## WHAT YOU NEED TO DO:
The data is to be transcribed in full, with nothing missed.

## EXERCISE INPUTS:
---
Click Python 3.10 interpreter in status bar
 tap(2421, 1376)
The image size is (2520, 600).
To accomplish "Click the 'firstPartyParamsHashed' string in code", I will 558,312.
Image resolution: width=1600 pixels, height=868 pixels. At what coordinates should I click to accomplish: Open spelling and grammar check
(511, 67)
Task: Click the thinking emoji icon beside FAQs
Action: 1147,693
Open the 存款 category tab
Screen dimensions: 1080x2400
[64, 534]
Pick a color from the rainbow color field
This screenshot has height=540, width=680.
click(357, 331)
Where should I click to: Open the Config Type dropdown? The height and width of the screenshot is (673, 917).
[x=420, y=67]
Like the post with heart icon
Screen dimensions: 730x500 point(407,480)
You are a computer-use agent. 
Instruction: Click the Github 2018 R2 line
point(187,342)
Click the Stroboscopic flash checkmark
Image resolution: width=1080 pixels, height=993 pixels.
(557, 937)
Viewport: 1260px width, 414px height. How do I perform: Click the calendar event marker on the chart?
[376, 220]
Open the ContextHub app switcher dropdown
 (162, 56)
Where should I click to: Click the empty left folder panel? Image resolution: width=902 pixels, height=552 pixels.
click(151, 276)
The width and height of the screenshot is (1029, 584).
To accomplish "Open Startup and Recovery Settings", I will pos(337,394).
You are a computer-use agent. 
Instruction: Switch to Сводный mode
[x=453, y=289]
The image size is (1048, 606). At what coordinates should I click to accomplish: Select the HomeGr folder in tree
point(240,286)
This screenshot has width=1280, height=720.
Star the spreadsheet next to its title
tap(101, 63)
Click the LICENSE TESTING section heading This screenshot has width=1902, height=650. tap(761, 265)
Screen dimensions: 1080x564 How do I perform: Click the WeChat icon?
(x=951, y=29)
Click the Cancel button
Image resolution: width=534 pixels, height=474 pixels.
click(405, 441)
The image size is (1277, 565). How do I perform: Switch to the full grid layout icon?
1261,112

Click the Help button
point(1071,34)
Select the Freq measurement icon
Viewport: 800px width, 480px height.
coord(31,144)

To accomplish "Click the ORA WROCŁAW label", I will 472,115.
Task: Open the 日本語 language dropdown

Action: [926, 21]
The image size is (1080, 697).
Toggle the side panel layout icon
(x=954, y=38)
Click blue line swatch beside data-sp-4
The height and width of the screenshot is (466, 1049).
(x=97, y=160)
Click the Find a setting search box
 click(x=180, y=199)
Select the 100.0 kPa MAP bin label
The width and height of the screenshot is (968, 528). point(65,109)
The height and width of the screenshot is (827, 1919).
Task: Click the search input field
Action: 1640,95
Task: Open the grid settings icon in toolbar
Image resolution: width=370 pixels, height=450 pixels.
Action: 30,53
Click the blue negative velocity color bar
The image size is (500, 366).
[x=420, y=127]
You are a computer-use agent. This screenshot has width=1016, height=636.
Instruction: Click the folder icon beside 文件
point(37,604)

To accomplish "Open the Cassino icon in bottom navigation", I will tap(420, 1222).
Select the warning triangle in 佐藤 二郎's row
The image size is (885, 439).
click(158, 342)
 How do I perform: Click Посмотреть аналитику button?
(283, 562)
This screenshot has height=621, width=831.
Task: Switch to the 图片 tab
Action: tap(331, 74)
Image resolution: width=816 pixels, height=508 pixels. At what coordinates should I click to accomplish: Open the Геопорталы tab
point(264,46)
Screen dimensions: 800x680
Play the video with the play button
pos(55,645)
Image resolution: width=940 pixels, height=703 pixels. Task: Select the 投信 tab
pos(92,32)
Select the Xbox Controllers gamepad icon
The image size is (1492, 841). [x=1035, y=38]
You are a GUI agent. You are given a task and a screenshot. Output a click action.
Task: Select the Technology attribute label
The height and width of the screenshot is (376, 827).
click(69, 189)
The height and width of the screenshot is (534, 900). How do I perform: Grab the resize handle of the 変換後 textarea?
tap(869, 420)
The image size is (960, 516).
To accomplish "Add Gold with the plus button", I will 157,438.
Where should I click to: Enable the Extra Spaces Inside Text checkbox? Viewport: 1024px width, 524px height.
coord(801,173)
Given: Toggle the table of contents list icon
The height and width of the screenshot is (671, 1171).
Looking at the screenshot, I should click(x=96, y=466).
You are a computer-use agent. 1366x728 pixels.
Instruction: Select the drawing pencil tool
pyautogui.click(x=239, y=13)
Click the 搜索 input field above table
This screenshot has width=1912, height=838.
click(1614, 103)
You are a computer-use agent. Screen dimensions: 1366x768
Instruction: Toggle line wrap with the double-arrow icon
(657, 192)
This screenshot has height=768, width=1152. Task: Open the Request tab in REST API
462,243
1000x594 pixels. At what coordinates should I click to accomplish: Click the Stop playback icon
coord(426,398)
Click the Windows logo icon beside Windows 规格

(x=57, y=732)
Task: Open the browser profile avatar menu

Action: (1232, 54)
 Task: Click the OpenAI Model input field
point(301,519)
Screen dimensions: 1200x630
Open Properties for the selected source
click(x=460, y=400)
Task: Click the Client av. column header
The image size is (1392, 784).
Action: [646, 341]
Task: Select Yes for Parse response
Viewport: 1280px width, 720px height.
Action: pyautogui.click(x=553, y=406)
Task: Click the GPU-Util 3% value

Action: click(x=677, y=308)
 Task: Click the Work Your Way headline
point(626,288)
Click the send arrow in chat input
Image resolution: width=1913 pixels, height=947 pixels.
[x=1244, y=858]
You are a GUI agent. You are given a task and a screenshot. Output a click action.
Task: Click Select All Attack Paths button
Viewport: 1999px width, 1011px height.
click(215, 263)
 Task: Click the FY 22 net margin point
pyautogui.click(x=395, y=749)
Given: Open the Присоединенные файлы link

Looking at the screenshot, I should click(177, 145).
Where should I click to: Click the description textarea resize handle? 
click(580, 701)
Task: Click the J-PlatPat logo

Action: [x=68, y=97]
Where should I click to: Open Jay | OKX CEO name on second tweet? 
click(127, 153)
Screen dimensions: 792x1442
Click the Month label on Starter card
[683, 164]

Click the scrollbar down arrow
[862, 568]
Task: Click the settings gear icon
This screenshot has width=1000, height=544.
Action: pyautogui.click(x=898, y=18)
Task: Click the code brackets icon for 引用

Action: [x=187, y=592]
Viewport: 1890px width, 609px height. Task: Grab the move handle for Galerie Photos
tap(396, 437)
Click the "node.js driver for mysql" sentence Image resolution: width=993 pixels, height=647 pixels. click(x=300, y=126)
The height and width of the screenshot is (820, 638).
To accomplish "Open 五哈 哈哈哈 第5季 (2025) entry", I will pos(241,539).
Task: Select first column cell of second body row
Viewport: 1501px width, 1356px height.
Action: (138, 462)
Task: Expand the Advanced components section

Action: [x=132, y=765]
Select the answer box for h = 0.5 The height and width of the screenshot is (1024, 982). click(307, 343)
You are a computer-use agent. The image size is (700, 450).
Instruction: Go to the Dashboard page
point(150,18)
---
## TASK ANSWER:
Click Python 3.10 interpreter in status bar
 tap(2421, 1376)
The image size is (2520, 600).
To accomplish "Click the 'firstPartyParamsHashed' string in code", I will 558,312.
Image resolution: width=1600 pixels, height=868 pixels. At what coordinates should I click to accomplish: Open spelling and grammar check
(511, 67)
Task: Click the thinking emoji icon beside FAQs
Action: 1147,693
Open the 存款 category tab
Screen dimensions: 1080x2400
[64, 534]
Pick a color from the rainbow color field
This screenshot has height=540, width=680.
click(357, 331)
Where should I click to: Open the Config Type dropdown? The height and width of the screenshot is (673, 917).
[x=420, y=67]
Like the post with heart icon
Screen dimensions: 730x500 point(407,480)
You are a computer-use agent. 
Instruction: Click the Github 2018 R2 line
point(187,342)
Click the Stroboscopic flash checkmark
Image resolution: width=1080 pixels, height=993 pixels.
(557, 937)
Viewport: 1260px width, 414px height. How do I perform: Click the calendar event marker on the chart?
[376, 220]
Open the ContextHub app switcher dropdown
 (162, 56)
Where should I click to: Click the empty left folder panel? Image resolution: width=902 pixels, height=552 pixels.
click(151, 276)
The width and height of the screenshot is (1029, 584).
To accomplish "Open Startup and Recovery Settings", I will pos(337,394).
You are a computer-use agent. 
Instruction: Switch to Сводный mode
[x=453, y=289]
The image size is (1048, 606). At what coordinates should I click to accomplish: Select the HomeGr folder in tree
point(240,286)
This screenshot has width=1280, height=720.
Star the spreadsheet next to its title
tap(101, 63)
Click the LICENSE TESTING section heading This screenshot has width=1902, height=650. tap(761, 265)
Screen dimensions: 1080x564 How do I perform: Click the WeChat icon?
(x=951, y=29)
Click the Cancel button
Image resolution: width=534 pixels, height=474 pixels.
click(405, 441)
The image size is (1277, 565). How do I perform: Switch to the full grid layout icon?
1261,112

Click the Help button
point(1071,34)
Select the Freq measurement icon
Viewport: 800px width, 480px height.
coord(31,144)

To accomplish "Click the ORA WROCŁAW label", I will 472,115.
Task: Open the 日本語 language dropdown

Action: [926, 21]
The image size is (1080, 697).
Toggle the side panel layout icon
(x=954, y=38)
Click blue line swatch beside data-sp-4
The height and width of the screenshot is (466, 1049).
(x=97, y=160)
Click the Find a setting search box
 click(x=180, y=199)
Select the 100.0 kPa MAP bin label
The width and height of the screenshot is (968, 528). point(65,109)
The height and width of the screenshot is (827, 1919).
Task: Click the search input field
Action: 1640,95
Task: Open the grid settings icon in toolbar
Image resolution: width=370 pixels, height=450 pixels.
Action: 30,53
Click the blue negative velocity color bar
The image size is (500, 366).
[x=420, y=127]
You are a computer-use agent. This screenshot has width=1016, height=636.
Instruction: Click the folder icon beside 文件
point(37,604)

To accomplish "Open the Cassino icon in bottom navigation", I will tap(420, 1222).
Select the warning triangle in 佐藤 二郎's row
The image size is (885, 439).
click(158, 342)
 How do I perform: Click Посмотреть аналитику button?
(283, 562)
This screenshot has height=621, width=831.
Task: Switch to the 图片 tab
Action: tap(331, 74)
Image resolution: width=816 pixels, height=508 pixels. At what coordinates should I click to accomplish: Open the Геопорталы tab
point(264,46)
Screen dimensions: 800x680
Play the video with the play button
pos(55,645)
Image resolution: width=940 pixels, height=703 pixels. Task: Select the 投信 tab
pos(92,32)
Select the Xbox Controllers gamepad icon
The image size is (1492, 841). [x=1035, y=38]
You are a GUI agent. You are given a task and a screenshot. Output a click action.
Task: Select the Technology attribute label
The height and width of the screenshot is (376, 827).
click(69, 189)
The height and width of the screenshot is (534, 900). How do I perform: Grab the resize handle of the 変換後 textarea?
tap(869, 420)
The image size is (960, 516).
To accomplish "Add Gold with the plus button", I will 157,438.
Where should I click to: Enable the Extra Spaces Inside Text checkbox? Viewport: 1024px width, 524px height.
coord(801,173)
Given: Toggle the table of contents list icon
The height and width of the screenshot is (671, 1171).
Looking at the screenshot, I should click(x=96, y=466).
You are a computer-use agent. 1366x728 pixels.
Instruction: Select the drawing pencil tool
pyautogui.click(x=239, y=13)
Click the 搜索 input field above table
This screenshot has width=1912, height=838.
click(1614, 103)
You are a computer-use agent. Screen dimensions: 1366x768
Instruction: Toggle line wrap with the double-arrow icon
(657, 192)
This screenshot has height=768, width=1152. Task: Open the Request tab in REST API
462,243
1000x594 pixels. At what coordinates should I click to accomplish: Click the Stop playback icon
coord(426,398)
Click the Windows logo icon beside Windows 规格

(x=57, y=732)
Task: Open the browser profile avatar menu

Action: (1232, 54)
 Task: Click the OpenAI Model input field
point(301,519)
Screen dimensions: 1200x630
Open Properties for the selected source
click(x=460, y=400)
Task: Click the Client av. column header
The image size is (1392, 784).
Action: [646, 341]
Task: Select Yes for Parse response
Viewport: 1280px width, 720px height.
Action: pyautogui.click(x=553, y=406)
Task: Click the GPU-Util 3% value

Action: click(x=677, y=308)
 Task: Click the Work Your Way headline
point(626,288)
Click the send arrow in chat input
Image resolution: width=1913 pixels, height=947 pixels.
[x=1244, y=858]
You are a GUI agent. You are given a task and a screenshot. Output a click action.
Task: Click Select All Attack Paths button
Viewport: 1999px width, 1011px height.
click(215, 263)
 Task: Click the FY 22 net margin point
pyautogui.click(x=395, y=749)
Given: Open the Присоединенные файлы link

Looking at the screenshot, I should click(177, 145).
Where should I click to: Click the description textarea resize handle? 
click(580, 701)
Task: Click the J-PlatPat logo

Action: [x=68, y=97]
Where should I click to: Open Jay | OKX CEO name on second tweet? 
click(127, 153)
Screen dimensions: 792x1442
Click the Month label on Starter card
[683, 164]

Click the scrollbar down arrow
[862, 568]
Task: Click the settings gear icon
This screenshot has width=1000, height=544.
Action: pyautogui.click(x=898, y=18)
Task: Click the code brackets icon for 引用

Action: [x=187, y=592]
Viewport: 1890px width, 609px height. Task: Grab the move handle for Galerie Photos
tap(396, 437)
Click the "node.js driver for mysql" sentence Image resolution: width=993 pixels, height=647 pixels. click(x=300, y=126)
The height and width of the screenshot is (820, 638).
To accomplish "Open 五哈 哈哈哈 第5季 (2025) entry", I will pos(241,539).
Task: Select first column cell of second body row
Viewport: 1501px width, 1356px height.
Action: (138, 462)
Task: Expand the Advanced components section

Action: [x=132, y=765]
Select the answer box for h = 0.5 The height and width of the screenshot is (1024, 982). click(307, 343)
You are a computer-use agent. The image size is (700, 450).
Instruction: Go to the Dashboard page
point(150,18)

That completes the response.